You are viewing a plain text version of this content. The canonical link for it is here.

Posted to users@solr.apache.org by Ixai Lanzagorta <ix...@rondhuit.com> on 2021/06/02 10:07:43 UTC

Balancing SolrCloud via LB vs CloudSolrClient

Hi, I'm trying to understand the difference between doing load balancing
via an HTTP proxy vs. using SolrJ's CloudSolrClient. I created a test
cluster (3x SolrCloud 8.8 nodes, 3x ZooKeeper nodes) and then tested a few
things:

1) Configure a proxy to do the load balancing. I figured that:
- I can delegate health checks to both the proxy, and my container
orchestration.
- I can connect to the cluster with SolrJ using the HttpSolrClient with the
proxy URL.

My concern is that, since health checks are done on the Solr instance (e.g.
GET /solr/), and not a specific collection, the proxy could redirect a
request to a healthy node with a faulty collection. Is this a real concern?

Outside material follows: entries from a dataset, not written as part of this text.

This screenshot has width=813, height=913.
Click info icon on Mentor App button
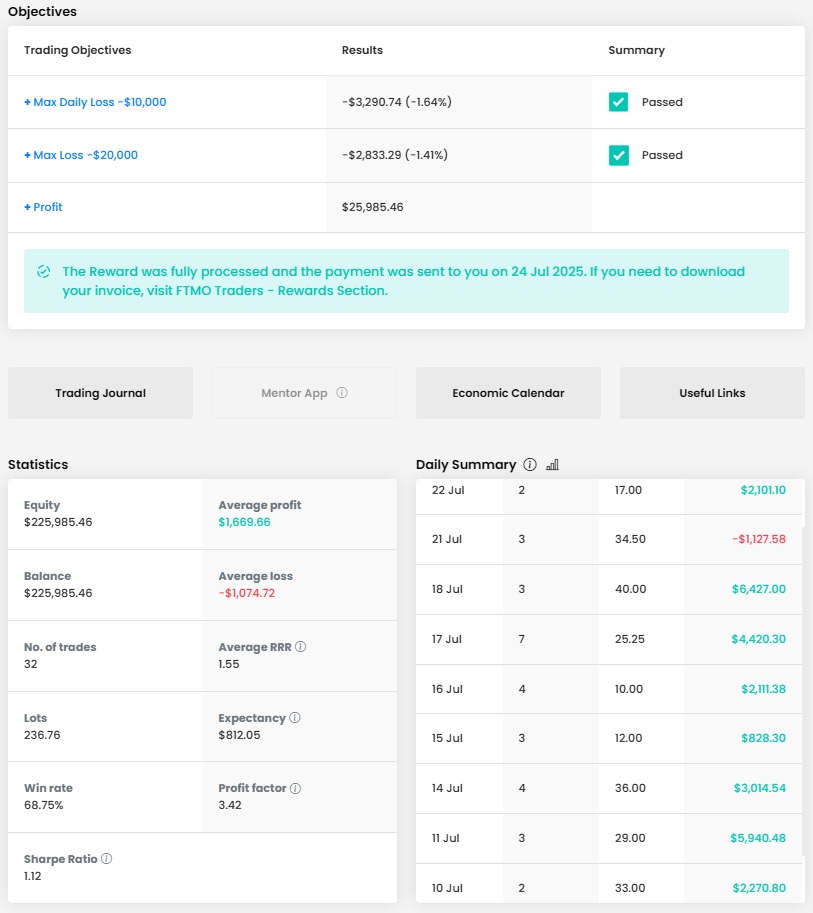click(342, 393)
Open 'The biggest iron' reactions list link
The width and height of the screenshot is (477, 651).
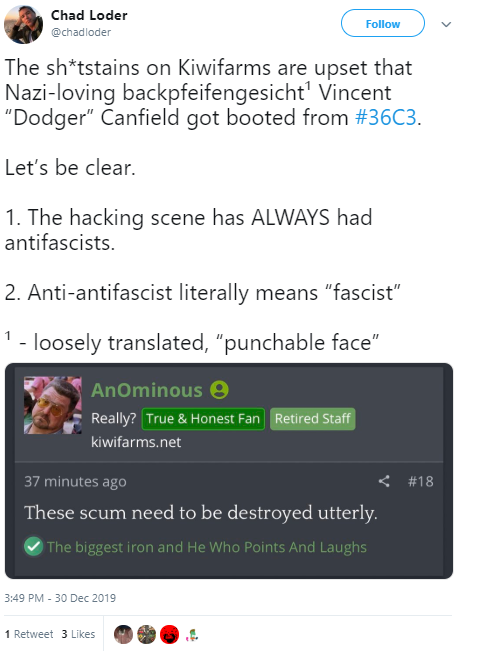(207, 547)
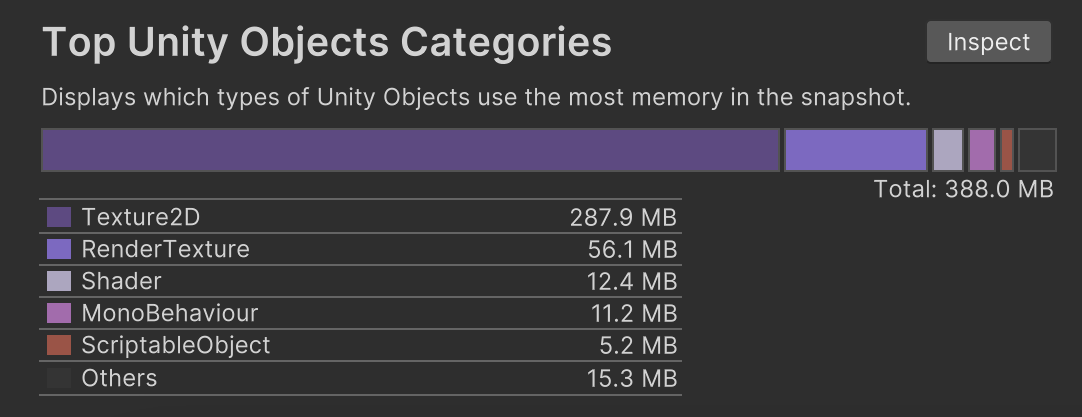Click the Total 388.0 MB label
The height and width of the screenshot is (417, 1082).
click(963, 189)
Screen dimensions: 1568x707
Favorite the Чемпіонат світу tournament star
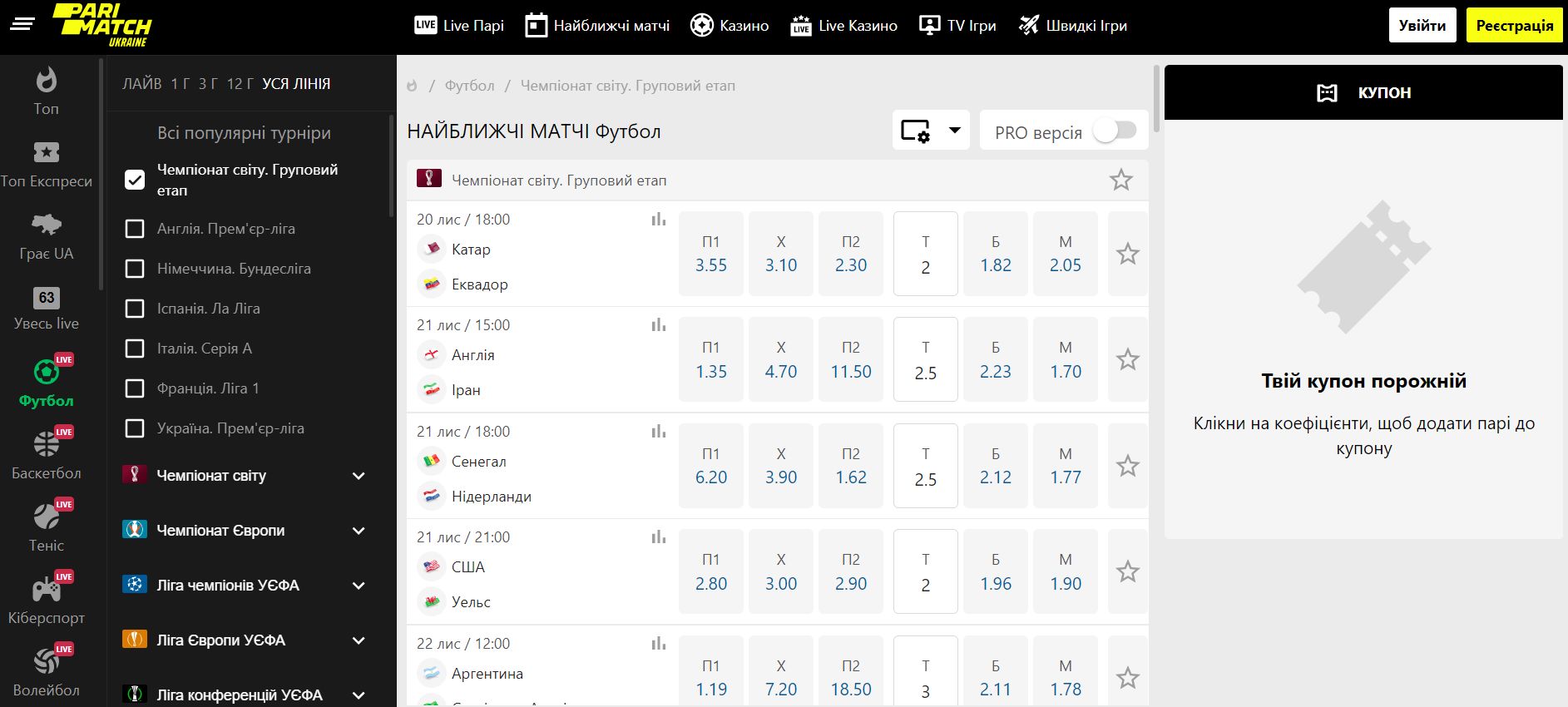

2) Alternatively, I could use CloudSolrClient and configure either the list
of `solrBaseUrls` or `zkHosts`.

The constraint here is that, when using CloudSolrClient, the SolrJ client
gets back a list of resolved IP addresses from the SolrCloud cluster or
ZooKeeper ensemble. The client must be able to reach those resolved IP
addresses or the connection will fail. Therefore, either the client must
live in the same network as the servers (subnet, VPN, etc.), or the servers
must be publicly accessible.

I'm new to Solr, so I wonder if there's any other specifics or alternatives
that I'm not considering. Are there any particular reasons why you'd
recommend one setup over the other?

Any insight is appreciated,
Ixai

Re: Balancing SolrCloud via LB vs CloudSolrClient

Posted by Shawn Heisey <ap...@elyograg.org>.

On 6/2/2021 4:07 AM, Ixai Lanzagorta wrote:
> Hi, I'm trying to understand the difference between doing load balancing
> via an HTTP proxy vs. using SolrJ's CloudSolrClient. I created a test
> cluster (3x SolrCloud 8.8 nodes, 3x ZooKeeper nodes) and then tested a few
> things:
> 
> 1) Configure a proxy to do the load balancing. I figured that:
> - I can delegate health checks to both the proxy, and my container
> orchestration.
> - I can connect to the cluster with SolrJ using the HttpSolrClient with the
> proxy URL.

If you use a load balancer at the HTTP level, SolrCloud is *STILL* going 
to load balance requests across the cloud.  I don't know that this is a 
problem, just something to be aware of.

> My concern is that, since health checks are done on the Solr instance (e.g.
> GET /solr/), and not a specific collection, the proxy could redirect a
> request to a healthy node with a faulty collection. Is this a real concern?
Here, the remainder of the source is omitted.